OP here (happy to see this on HN!) - if you're interested in our work in this area, I hosted a webinar earlier this week where we walked through a new constraint programming based system (utilizing CP-SAT) for Postgres index selection that we're starting to roll out in pganalyze:
Compared to the initial version, this updated version is both more configurable, as well as has better handling of competing objectives in index selection (write overhead vs query performance).
If you want to give this a try, and have pganalyze set up / want to try it out, feel free to send me a message (email in profile).
Ok, from battle trenches: even if there is a perfect index for your query, the slower plan might still win and there is little you can do about it. So, often you rewrite query or even restructure tables to archive performance.

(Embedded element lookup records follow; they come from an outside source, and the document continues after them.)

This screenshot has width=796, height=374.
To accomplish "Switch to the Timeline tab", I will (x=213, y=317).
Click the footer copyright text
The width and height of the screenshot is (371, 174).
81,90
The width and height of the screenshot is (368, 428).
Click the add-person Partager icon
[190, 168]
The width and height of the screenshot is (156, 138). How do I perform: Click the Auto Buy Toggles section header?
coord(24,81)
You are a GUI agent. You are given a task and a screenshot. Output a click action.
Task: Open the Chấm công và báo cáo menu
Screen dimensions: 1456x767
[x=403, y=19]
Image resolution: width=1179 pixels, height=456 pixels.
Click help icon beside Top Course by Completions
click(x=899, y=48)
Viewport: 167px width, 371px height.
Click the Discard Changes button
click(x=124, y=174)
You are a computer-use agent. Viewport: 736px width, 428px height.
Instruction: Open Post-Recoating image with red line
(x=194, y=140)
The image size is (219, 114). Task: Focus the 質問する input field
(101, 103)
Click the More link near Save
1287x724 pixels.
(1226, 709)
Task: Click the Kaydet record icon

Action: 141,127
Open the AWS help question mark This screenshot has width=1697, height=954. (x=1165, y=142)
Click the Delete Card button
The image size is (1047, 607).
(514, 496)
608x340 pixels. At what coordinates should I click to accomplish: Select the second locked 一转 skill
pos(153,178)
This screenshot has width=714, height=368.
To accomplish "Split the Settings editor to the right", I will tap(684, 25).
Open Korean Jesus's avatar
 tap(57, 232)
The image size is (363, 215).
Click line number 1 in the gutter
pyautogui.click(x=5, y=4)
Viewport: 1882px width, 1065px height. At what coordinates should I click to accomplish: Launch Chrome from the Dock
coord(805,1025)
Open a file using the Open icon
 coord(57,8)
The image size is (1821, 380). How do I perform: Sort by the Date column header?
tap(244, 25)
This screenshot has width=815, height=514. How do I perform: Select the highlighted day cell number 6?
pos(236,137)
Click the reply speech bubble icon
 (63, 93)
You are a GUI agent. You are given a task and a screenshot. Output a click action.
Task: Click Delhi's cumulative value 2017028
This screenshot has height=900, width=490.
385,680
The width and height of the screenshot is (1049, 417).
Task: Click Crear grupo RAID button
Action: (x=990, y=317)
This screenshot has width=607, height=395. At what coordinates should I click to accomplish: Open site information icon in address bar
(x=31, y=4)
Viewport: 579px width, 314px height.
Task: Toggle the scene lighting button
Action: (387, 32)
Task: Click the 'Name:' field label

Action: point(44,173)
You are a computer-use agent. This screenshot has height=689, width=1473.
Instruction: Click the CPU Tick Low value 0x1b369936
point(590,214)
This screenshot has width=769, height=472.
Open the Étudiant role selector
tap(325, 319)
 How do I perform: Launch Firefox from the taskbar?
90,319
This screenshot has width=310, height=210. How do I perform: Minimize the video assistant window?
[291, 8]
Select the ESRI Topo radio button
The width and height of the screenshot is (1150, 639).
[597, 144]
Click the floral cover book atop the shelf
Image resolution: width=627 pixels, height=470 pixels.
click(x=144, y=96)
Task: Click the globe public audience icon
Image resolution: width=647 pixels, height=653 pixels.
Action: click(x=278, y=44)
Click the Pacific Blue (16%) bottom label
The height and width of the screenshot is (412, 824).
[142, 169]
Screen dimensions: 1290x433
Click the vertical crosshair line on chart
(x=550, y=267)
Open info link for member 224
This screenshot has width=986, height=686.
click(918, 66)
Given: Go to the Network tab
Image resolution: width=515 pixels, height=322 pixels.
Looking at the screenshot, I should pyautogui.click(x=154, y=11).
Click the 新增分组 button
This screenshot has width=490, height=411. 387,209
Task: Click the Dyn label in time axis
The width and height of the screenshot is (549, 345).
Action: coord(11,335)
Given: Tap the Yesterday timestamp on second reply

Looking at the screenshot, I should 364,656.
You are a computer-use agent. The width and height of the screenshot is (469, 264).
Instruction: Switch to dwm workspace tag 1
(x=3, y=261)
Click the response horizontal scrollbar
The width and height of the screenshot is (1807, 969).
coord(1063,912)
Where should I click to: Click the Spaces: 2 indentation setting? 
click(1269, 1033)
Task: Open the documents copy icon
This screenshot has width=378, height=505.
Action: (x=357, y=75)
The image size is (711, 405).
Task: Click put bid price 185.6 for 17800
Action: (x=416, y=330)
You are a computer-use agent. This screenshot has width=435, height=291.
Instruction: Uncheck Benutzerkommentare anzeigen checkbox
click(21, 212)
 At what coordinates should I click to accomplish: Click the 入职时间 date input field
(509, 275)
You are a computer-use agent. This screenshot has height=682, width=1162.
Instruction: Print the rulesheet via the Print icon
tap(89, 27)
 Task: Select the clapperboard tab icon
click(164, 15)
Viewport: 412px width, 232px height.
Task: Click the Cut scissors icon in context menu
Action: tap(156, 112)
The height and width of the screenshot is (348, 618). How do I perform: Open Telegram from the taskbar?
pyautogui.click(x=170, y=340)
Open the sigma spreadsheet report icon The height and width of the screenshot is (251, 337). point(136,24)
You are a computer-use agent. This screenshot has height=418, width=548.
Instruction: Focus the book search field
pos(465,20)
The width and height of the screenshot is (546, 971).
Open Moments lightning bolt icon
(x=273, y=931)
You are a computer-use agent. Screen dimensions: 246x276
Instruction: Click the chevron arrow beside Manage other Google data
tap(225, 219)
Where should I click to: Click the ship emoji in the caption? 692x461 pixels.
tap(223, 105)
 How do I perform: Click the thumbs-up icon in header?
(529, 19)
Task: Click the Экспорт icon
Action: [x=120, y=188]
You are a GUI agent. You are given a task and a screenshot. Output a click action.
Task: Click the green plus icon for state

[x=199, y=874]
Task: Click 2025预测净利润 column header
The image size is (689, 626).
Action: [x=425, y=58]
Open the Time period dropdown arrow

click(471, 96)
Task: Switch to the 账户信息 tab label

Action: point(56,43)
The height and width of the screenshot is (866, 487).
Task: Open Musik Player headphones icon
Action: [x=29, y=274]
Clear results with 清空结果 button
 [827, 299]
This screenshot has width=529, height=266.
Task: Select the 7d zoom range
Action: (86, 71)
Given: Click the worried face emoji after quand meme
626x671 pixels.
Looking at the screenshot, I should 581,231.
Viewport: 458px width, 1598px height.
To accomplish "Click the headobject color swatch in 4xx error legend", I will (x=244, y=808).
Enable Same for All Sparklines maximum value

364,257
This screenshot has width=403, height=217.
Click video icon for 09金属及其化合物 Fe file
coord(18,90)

If rewriting query and remodelling data are out of question, the options are much more limited.
Second, not only queries have rps, they have hourly, weekly and seasonal distributions. They evolve, become deprecated, and have different SLAs, tables have different write to read ratios. There was an instance recently when I slowed down a query, quite intentionally by deleting a very good index for the query and substituted it with worse, but smaller BRIN index.
The thing is, this particular query did not matter as much and SLA permitted slowdown, write path was far more important.
What I would like, and I assume GP as well, is the ability to write the low-level querying, as in bypass SQL and the planner, and give postgres the post-planner bytecode itself.
Exactly. I use hints as well, but in the end, you wonder, why waste your time trying to get the optimizer to do what you want, when you could bypass it entirely?
If your query doesn't know its own cardinality and can't scan do you just know you're always going to return one row? I ask because otherwise in my mind disabling statistics is usually a Bad Plan.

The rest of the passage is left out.